Hacked!

I’m posting the next couple of thngs separately just to keep them straight…

My web server has been hacked 3 times now!

The first two were through really poorly chosen passwords. I was doing some testing with the server, trying to set it up so that each of us could have networked “home” directories, so we could get at our e-mail and stuff from either the laptop or the desktop, even if the desktop computer was turned off. Unfortunately, I set up the kids’ accounts with a default password the same as their usernames…OOPS! I also wasn’t thinking that those accounts were visible from the net through SSH (Secure Shell). OOPS AGAIN! So, someone scanning the net found my SSH server and started trying usernames and passwords and eventually lucked onto BOTH the kids accounts.

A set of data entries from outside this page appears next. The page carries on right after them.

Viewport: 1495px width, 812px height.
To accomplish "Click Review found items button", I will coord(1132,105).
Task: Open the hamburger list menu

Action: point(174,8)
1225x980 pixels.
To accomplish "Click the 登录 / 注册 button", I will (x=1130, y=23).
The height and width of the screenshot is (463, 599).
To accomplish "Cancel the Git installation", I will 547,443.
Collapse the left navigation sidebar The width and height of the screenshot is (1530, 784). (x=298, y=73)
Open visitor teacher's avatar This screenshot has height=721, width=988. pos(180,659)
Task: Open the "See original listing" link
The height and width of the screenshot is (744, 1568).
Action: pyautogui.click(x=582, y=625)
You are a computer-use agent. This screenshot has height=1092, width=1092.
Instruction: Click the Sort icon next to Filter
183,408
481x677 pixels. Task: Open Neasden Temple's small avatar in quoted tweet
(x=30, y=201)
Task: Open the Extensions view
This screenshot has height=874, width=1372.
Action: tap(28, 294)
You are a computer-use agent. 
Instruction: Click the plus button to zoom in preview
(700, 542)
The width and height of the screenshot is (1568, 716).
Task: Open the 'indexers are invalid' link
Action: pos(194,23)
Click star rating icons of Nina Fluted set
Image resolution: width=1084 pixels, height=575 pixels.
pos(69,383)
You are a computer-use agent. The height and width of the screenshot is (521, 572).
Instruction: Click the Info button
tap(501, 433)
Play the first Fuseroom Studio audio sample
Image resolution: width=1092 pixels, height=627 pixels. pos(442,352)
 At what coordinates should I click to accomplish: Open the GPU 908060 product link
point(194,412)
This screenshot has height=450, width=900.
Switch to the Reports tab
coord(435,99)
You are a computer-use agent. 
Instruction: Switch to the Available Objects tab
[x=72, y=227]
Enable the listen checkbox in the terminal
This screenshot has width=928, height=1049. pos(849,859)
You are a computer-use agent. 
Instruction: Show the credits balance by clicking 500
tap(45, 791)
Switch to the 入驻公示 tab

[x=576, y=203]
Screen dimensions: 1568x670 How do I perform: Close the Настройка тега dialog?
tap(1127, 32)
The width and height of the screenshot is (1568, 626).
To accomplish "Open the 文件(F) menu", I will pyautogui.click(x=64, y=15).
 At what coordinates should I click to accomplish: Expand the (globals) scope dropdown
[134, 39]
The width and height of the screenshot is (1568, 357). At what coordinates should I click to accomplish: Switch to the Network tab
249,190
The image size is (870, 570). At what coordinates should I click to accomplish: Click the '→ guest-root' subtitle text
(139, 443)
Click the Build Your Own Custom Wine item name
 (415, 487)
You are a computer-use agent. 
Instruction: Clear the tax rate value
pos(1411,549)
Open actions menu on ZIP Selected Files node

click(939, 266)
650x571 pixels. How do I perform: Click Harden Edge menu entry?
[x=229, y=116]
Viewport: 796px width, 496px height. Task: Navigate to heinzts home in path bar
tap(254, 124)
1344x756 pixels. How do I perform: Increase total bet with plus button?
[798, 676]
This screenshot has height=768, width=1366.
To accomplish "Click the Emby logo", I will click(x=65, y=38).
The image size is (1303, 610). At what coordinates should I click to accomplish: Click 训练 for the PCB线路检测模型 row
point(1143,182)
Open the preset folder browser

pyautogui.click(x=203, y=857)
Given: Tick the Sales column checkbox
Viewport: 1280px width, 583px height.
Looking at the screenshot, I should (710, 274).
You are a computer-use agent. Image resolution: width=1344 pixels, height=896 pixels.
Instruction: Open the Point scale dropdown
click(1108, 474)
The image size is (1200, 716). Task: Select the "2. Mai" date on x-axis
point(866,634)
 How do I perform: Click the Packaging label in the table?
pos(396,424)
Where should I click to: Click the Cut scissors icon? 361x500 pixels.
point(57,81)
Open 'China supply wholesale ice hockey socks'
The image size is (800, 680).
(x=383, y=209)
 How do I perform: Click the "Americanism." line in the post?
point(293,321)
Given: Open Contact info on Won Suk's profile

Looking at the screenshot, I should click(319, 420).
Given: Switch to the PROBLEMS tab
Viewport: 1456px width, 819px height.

Once in, they only installed some IRC Eggdrop bot to listen in on IRC channels and setup for DDOS attacks (making my machine part of a “zombie network”). Easily rectified and actually kinda cool to track down and figure out what they did.

The third hack resulted in exactly the same damage, but they got in but exploiting a hole in the phpChat server I had been running. Remember that? It’s gone now, I can assure you! Luckily, they killed the entire web server when they did get in, so I caught on fairly quickly.

Even today, I’m continuously scanned on SSH — trying names and passwords — and on the web server — looking for vulnerable PHP apps. I can appreciate it as “kinda” cool, but these folks probably don’t even know what they are doing. “Script-kiddies” they’re called. They just find the programs online and run tem…they have no idea how they work or what EXACTLY they are doing. They get no respect from me!